▶ _Extracted data_
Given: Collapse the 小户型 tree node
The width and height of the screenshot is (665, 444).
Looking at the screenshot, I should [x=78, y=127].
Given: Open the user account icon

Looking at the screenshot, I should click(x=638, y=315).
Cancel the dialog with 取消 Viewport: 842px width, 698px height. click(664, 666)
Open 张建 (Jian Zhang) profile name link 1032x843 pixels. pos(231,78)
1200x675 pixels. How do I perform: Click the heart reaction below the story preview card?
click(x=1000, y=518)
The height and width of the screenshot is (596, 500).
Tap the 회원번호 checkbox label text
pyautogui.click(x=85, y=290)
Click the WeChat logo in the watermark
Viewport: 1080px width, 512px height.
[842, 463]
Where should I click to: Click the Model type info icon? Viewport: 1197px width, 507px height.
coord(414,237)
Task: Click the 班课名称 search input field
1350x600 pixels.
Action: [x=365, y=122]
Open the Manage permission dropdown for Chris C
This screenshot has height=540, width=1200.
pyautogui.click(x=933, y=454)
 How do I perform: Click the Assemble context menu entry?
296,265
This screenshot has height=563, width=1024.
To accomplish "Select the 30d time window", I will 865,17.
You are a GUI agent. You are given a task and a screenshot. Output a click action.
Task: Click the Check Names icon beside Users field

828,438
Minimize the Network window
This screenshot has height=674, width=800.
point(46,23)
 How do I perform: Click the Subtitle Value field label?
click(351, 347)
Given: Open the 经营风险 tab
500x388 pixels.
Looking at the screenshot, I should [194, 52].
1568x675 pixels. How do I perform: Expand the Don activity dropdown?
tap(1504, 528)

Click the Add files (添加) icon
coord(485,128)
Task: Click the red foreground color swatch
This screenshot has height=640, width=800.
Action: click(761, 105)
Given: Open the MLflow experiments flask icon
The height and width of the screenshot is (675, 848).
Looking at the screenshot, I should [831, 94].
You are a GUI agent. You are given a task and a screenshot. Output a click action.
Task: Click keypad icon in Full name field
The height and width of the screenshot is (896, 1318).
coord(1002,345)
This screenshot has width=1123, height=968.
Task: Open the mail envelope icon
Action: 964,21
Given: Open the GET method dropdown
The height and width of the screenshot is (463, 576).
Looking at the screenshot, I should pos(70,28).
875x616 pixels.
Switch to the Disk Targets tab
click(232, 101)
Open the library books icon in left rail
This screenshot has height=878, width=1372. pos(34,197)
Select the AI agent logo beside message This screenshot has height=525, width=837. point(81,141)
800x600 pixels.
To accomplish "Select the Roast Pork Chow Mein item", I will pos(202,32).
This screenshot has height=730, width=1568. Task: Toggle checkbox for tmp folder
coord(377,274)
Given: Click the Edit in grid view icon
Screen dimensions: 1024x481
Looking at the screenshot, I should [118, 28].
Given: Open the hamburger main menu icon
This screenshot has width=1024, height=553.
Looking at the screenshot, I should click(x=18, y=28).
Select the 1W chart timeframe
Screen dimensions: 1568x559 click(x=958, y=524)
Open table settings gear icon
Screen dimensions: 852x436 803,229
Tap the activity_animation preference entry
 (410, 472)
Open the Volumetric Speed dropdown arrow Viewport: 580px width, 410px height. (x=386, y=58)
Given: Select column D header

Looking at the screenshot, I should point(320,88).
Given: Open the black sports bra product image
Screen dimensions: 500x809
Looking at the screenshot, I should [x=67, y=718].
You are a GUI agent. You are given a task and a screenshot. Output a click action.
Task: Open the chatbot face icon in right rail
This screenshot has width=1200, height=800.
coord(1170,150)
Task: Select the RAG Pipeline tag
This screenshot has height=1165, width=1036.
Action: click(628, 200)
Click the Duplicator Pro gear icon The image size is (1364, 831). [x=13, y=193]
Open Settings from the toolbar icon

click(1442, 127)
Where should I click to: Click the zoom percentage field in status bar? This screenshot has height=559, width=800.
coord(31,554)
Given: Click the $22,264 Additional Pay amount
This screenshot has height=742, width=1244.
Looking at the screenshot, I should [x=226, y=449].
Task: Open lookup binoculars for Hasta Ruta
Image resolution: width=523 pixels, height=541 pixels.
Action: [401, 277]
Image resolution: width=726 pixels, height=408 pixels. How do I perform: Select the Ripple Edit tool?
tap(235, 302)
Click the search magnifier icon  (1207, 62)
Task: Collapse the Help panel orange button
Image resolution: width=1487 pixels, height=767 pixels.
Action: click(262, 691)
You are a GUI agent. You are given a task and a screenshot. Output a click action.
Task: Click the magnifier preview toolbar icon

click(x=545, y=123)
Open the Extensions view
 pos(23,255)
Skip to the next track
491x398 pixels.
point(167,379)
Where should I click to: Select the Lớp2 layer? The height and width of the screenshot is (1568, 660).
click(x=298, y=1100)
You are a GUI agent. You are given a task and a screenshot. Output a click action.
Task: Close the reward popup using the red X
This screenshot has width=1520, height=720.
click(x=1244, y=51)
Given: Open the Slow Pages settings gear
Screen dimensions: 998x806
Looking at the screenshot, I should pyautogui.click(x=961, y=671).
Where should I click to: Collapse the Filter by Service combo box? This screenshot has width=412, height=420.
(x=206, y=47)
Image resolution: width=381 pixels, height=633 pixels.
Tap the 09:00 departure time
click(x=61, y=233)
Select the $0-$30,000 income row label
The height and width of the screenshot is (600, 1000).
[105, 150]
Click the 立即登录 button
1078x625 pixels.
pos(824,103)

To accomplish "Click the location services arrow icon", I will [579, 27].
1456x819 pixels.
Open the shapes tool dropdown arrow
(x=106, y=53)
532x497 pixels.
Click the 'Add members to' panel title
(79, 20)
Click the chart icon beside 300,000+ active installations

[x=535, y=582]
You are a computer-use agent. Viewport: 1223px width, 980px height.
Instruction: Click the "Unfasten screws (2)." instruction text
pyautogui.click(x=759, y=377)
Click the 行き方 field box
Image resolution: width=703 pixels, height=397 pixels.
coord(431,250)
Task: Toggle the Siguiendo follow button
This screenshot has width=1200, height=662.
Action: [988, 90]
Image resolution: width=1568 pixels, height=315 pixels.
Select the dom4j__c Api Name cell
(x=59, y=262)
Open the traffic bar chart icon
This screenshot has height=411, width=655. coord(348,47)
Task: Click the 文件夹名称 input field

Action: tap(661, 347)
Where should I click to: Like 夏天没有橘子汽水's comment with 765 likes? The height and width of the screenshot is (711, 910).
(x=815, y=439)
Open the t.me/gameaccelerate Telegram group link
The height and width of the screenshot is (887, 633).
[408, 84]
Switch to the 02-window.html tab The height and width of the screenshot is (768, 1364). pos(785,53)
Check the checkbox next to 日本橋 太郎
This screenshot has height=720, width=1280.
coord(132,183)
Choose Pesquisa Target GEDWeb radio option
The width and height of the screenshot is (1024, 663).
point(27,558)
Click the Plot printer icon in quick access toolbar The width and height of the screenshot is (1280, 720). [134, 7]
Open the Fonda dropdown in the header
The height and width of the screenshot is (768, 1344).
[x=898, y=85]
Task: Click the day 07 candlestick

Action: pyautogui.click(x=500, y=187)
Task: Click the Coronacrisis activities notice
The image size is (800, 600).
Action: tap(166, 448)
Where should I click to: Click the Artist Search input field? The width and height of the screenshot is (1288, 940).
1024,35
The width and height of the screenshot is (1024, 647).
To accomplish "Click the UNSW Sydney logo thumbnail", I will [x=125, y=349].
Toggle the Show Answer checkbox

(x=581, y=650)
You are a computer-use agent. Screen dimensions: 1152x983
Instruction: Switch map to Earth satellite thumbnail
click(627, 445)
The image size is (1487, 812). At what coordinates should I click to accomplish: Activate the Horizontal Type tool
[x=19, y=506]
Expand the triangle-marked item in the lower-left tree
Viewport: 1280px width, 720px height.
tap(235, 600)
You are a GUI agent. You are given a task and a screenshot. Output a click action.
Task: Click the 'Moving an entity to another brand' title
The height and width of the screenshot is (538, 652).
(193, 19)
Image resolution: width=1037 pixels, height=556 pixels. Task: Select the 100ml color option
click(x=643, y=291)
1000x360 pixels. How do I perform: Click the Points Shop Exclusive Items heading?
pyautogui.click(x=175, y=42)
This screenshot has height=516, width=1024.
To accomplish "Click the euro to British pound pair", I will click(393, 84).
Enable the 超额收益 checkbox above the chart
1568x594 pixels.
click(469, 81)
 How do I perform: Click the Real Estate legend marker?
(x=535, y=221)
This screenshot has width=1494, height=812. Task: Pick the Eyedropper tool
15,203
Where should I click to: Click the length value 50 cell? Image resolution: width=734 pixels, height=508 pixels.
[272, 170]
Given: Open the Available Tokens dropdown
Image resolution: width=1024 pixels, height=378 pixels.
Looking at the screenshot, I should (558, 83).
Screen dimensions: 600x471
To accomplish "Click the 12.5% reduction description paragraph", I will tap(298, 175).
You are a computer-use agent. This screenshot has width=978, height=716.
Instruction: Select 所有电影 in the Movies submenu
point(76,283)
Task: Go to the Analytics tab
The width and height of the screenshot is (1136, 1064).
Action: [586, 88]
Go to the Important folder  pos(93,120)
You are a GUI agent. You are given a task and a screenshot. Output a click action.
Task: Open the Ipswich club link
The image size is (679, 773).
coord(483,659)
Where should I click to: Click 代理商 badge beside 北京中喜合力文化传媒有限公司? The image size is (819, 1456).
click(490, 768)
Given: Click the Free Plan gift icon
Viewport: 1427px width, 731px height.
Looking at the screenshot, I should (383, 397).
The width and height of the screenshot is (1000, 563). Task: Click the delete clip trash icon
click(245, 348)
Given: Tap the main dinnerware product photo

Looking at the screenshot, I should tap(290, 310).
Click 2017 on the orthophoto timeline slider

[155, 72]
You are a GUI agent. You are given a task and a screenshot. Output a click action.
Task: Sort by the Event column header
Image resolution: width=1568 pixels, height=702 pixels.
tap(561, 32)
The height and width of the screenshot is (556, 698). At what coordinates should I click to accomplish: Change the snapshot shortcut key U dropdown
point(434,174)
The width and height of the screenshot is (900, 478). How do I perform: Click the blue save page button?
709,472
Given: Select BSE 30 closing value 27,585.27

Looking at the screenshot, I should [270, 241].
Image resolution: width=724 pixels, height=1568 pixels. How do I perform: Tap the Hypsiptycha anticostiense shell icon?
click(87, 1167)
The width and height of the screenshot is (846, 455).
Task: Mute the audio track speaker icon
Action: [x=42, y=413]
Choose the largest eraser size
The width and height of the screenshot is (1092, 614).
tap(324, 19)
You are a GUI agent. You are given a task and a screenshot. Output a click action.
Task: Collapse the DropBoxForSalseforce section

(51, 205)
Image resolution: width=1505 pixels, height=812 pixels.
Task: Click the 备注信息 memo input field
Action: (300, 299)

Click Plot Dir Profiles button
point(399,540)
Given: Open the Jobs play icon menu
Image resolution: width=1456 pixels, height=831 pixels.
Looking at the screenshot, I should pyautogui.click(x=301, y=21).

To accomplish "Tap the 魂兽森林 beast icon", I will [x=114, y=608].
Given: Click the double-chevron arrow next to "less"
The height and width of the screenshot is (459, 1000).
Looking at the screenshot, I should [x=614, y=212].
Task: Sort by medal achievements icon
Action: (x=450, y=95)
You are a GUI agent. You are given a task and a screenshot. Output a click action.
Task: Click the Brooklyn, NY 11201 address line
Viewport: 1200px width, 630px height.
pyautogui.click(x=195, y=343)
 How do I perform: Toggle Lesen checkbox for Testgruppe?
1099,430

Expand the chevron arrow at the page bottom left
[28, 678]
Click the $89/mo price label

▶ _Required work_
In the entries above, the lines between the one holding "Expand the triangle-marked" and the one holding "This screenshot has height=516, width=1024.", inclusive, are to be printed exactly as written, and those alone.

▶ _Solution_
Expand the triangle-marked item in the lower-left tree
Viewport: 1280px width, 720px height.
tap(235, 600)
You are a GUI agent. You are given a task and a screenshot. Output a click action.
Task: Click the 'Moving an entity to another brand' title
The height and width of the screenshot is (538, 652).
(193, 19)
Image resolution: width=1037 pixels, height=556 pixels. Task: Select the 100ml color option
click(x=643, y=291)
1000x360 pixels. How do I perform: Click the Points Shop Exclusive Items heading?
pyautogui.click(x=175, y=42)
This screenshot has height=516, width=1024.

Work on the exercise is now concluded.